Mohamed Hamdy Doweidar
University of Zaragoza
Mohamed Hamdy Doweidar is a Full Associate Professor at the Mechanical Engineering Department, University of Zaragoza, Spain. Besides, he is a Member of the Group of Structural Mechanics and Materials Modeling (GEMM), the Biomedical Research Networking Center in Bioengineering, Biomaterials, and Nanomedicine (CIBER-BBN), the Aragón Institute of Engineering Research (I3A), and the European Society of Biomechanics (ESB). He has participated in many national and international investigation projects. He has authored and co-authored many books and numerous articles in international journals.

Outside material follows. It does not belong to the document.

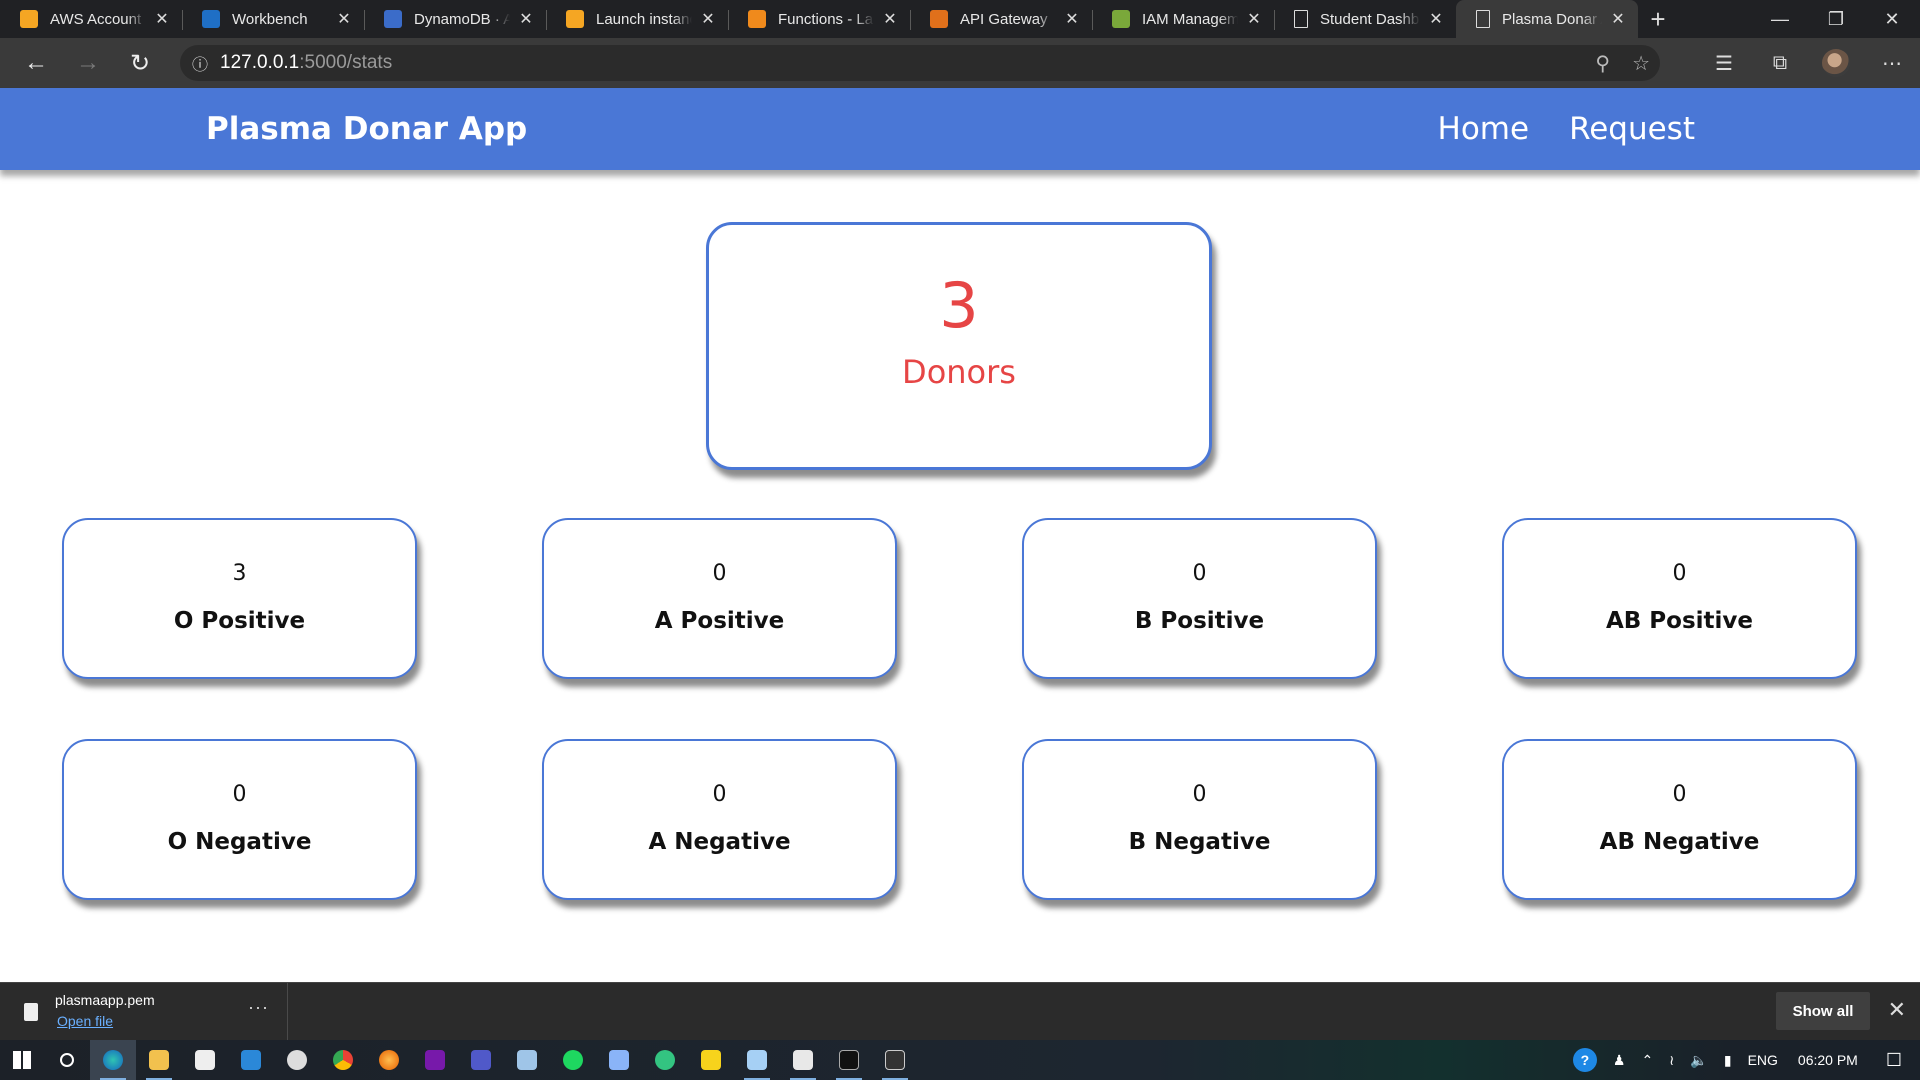 The image size is (1920, 1080). Describe the element at coordinates (140, 63) in the screenshot. I see `refresh-icon: ↻` at that location.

His investigation interests include Computational Biomechanics, Cell Simulation, Finite Element Method, Natural Element Method and Computational Fluid Dynamics.

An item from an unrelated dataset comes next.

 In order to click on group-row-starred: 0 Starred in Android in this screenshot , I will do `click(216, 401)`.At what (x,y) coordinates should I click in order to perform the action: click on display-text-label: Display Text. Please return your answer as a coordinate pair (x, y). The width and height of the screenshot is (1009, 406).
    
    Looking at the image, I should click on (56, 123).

Mesenchymal stem cells (MSCs) have the ability to differentiate into many cell phenotypes such as fibroblasts, chondrocytes, osteoblasts and neuronal precursors. Experimental studies have demonstrated that mechanical characteristics of the substrate, such as substrate stiffness, fluid flow and mechanical forces can govern their fate even in absence of biochemical factors. However, the signaling mechanism behind this process is not well understood. The main objective of the present work is to develop a numerical model to study the influence of substrate mechanical conditions on cell differentiation, proliferation and apoptosis. To formulate the model, a discrete finite element approach has been appreciated. For the sake of simplification, it is assumed that the cells have a spherical shape; however it is possible to consider any other cell configuration. We consider that these processes are related to the received mechanical signals by cells and its maturation time. It is assumed that the cell fate is governed by the cell internal deformation experimented during cell migration. Consistent with experimental observations, our findings indicate that within soft (0.1-1 kPa), intermediate (20-25 kPa) and hard (30-40 kPa) substrates MSCs proliferate and then differentiate into neuroblasts, chondrocytes and osteoblasts, respectively. The traction force generated by a specific cell phenotype can increase (osteoblasts and chondrocytes) or decrease (neuroblast) during differentiation. In contrast, in all cases the proliferation of a typical cell considerably increases the average cell traction force due to the cell-cell interaction. Hence, greater the substrate stiffness, the higher is the cell differentiation and proliferation rate.